Menurut Rocky, hal tersebut tak masalah, hanya saja, orang-orang pasti akan berpikir apa pentingnya warisan dan prestasi Jokowi selama memimpin.
“Mestinya, kalau PDIP menang di Klaten ya sudah secara politik dia memang menang di situ. Jadi mau diingat sebagai apa? Toh lima tahun lagi ada perubahan struktur politik. Nanti akan dibikin juga misalnya Jalan Joko Widodo, ya boleh saja tapi nanti orang berpikir legacy-nya apa gitu,” ungkapnya.
Lebih lanjut, Rocky mengatakan, sewaktu-waktu mungkin bakal ada ide dari pihak yang kesal dengan prestasi Jokowi.

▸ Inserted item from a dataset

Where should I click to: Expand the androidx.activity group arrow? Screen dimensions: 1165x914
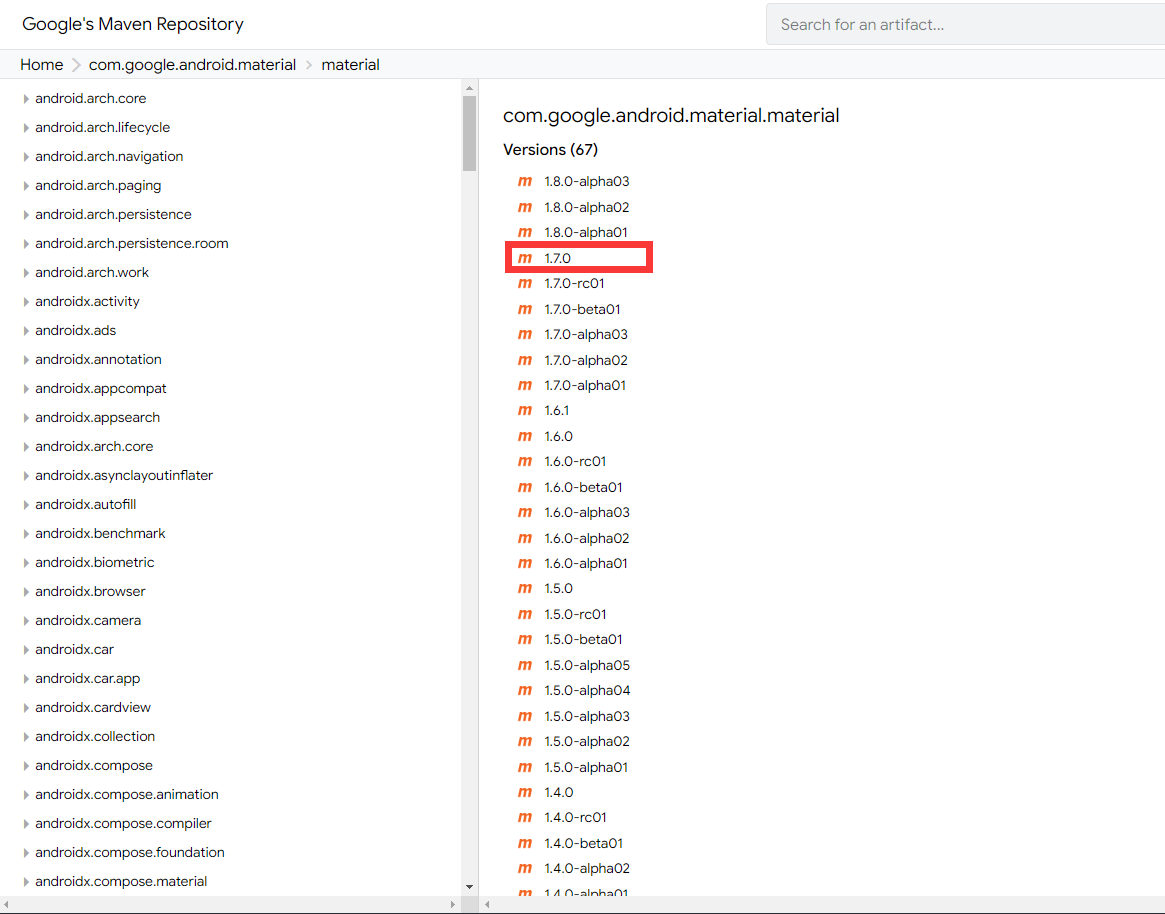pos(26,302)
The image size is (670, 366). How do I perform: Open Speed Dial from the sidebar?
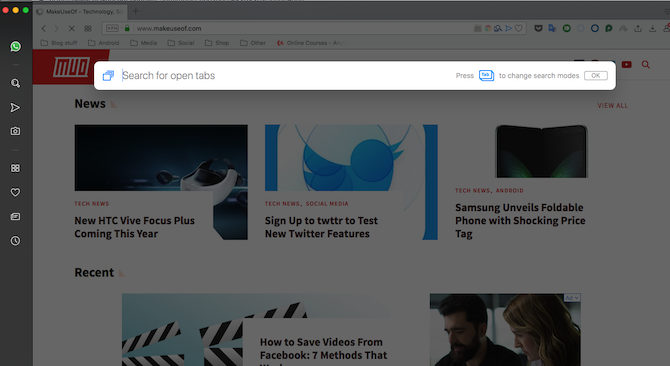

Bisa saja mereka mengganti semua nama jalan underpass menjadi nama Jokowi.
Secara tak langsung berarti pemberian nama itu menyindir Jokowi secara tak langsung yang dinilai tidak mampu menyejahterakan rakyatnya.
Rocky pun menghimbau agar tak berlebihan dalam memberi nama sebuah fasilitas publik, apalagi dana pembangunan yang dipakai berasal dari uang rakyat.
“Sewaktu-waktu mungkin, dengan ide yang agak norak karena jengkel dengan prestasi Presiden yang tidak bisa menyejahterakan rakyat, maka semua jalan underpass disebut Joko Widodo itu. Jadi bukan jalan yang di atas, tapi jalan yang di bawah itu masuk jalan gorong-gorong. Kan itu buruk bagi kita? Karena permainan semiotik yang dangkal,” tuturnya.
“Saya bayangkan psikologi dari rapat di Klaten yang memutuskan namanya harus Megawati, warnanya harus merah. Sebetulnya menyebut nama saja sudah cukup, ini Gedung Megawati. Orang asosiasinya pasti sudah ke Ibu Mega dan penghargaan. Tapi mungkin awalnya di gedung itu dianggap kurang, makanya ditambahkan warna merah, jadi justru dipertebal maka sensasi estetiknya hilang,” tandasnya.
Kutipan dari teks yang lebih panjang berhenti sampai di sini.